April 26 is World Intellectual Property Day, a day when countries that are members of the World Intellectual Property Organisation celebrate creativity. Ms Tizard, who is the minister responsible for intellectual property issues in New Zealand, said World Intellectual Property Day was an excellent opportunity to honour those who created artistic works.
“These people work hard to create, and their success depends very much on the level of respect we as consumers have for their intellectual property rights. New Zealand has good intellectual property rules, and this makes it a good place for creators and people who use creative works in their businesses.”
As part of the New Zealand activities celebrating World Intellectual Property Day, three prominent New Zealand artists have been interviewed on copyright issues. The filmclips were launched today (10.30am) at the headquarters of the Australasian Performing Right Association (APRA) in Auckland. (Unit 113, Zone 23, 21-23 Edwin St, Mt Eden)
Today’s launch is the first of a series of activities in a campaign to raise awareness about intellectual property and copyright issues.
Recording Industry Association of New Zealand spokesman Campbell Smith said advances in technology have provided the copyright creator and the copyright consumer with terrific opportunities.

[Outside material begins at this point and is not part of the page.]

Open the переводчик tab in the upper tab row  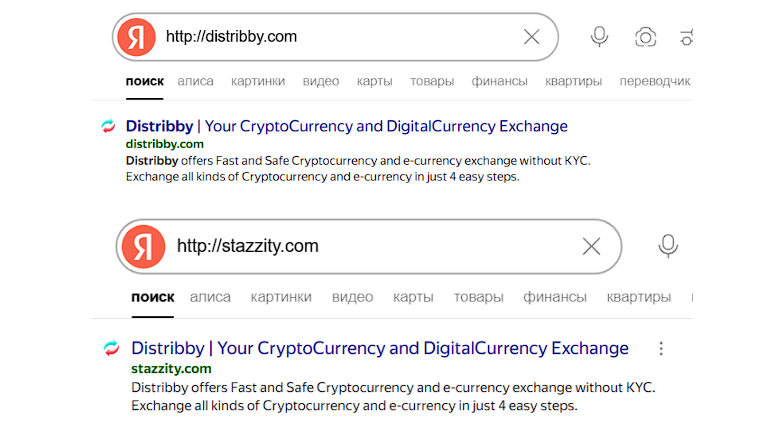coord(655,81)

“The music industry must provide consumers with access to music as the consumer wants, how he wants, when he wants and in return the consumer must pay a fair price for that consumption.
“The big winners in the era of digital music are consumers. They have effectively been given access to 24 hour music stores and services with unlimited shelf space. The consumer is king. But only for as long as there is something to consume. In order for good music to continue to be recorded, produced and distributed, it must be paid for. People need to understand that respect for copyright is crucial if we are to continue to be able to make and provide great music for their enjoyment.”
APRA spokesman Anthony Healey said creative and innovative talents were important to New Zealand and our future in the world.
“Sometimes it’s easy to forget that someone actually wrote that great song, painted that painting or spent years developing that amazing novel. These people deserve our respect, encouragement and fair reward for their work."
Copyright Licensing Ltd chief executive Kathy Sheat said World Intellectual Property Day was a wonderful opportunity to celebrate intellectual property and its rich and diverse creations.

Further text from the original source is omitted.